Agence de Presse de l'Amérique Latine

Équateur: manifestations dans tout le pays; le siège du gouvernement est transféré à Guayaquil

Quito, 8 octobre (Prensa Latina) Le siège du Gouvernement équatorien a été transféré hier dans la nuit à la ville portuaire de Guayaquil, après que le pays ait connu cinq journées de manifestations contre les mesures économiques annoncées par le président Lenin Moreno.


Le président a annoncé lui-même la nouvelle sur la radio et la télévision à partir de Guayaquil où il se trouve en compagnie du vice-président, Otto Sonnenholzner, et du ministre de la Défense,  Oswaldo Jarrín.

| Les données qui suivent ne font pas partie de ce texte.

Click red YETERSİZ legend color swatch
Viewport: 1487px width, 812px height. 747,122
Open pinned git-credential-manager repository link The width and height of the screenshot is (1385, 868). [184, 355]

La décision a été prise alors que ce pays des Andes traverse une situation très tendue en raison des grèves et des manifestations déclenchées le 1er octobre dernier par une série de réformes sur les impôts et le travail qui touchent, en particulier, les personnes ayant de faibles revenus.

Dans son allocution, le chef de l'État a répété qu'il ne ferait pas marche arrière et qu'il est déterminé à mettre définitivement fin à la subvention accordée jusqu'à maintenant à l'essence et au diesel, mesure qui a fait descendre dans la rue les organisations sociales et les syndicats ouvriers, étudiants et universitaires.

"L'élimination de cette subvention constitue une décision historique qui prive les contrebandiers de centaines de millions de dollars. Elle garantit la santé de notre économie et que la « dolarisation » soit protégée", a assuré le président.

La mesure peu paraître dure, a-t-il insisté, mais, selon lui le Gouvernement "a fait ce qu'il y avait de mieux à faire pour le pays".

Dans son message à la nation, Moreno a fait mention des actes de violence et de saccage qui ont marqué ces cinq journées de mobilisation. Ces actes, a-t-il déclaré, "montrent une volonté politique de déstabiliser le Gouvernement et de détruire l'ordre démocratique constitutionnel".

Ce transfert du siège du Gouvernement s'est effectué peu d'heures après que les Forces Armées aient évacué le Palais de Carondelet, siège habituel de la présidence, ont affirmé les travailleurs et les médias qui attendaient à une conférence de presse de la part du président.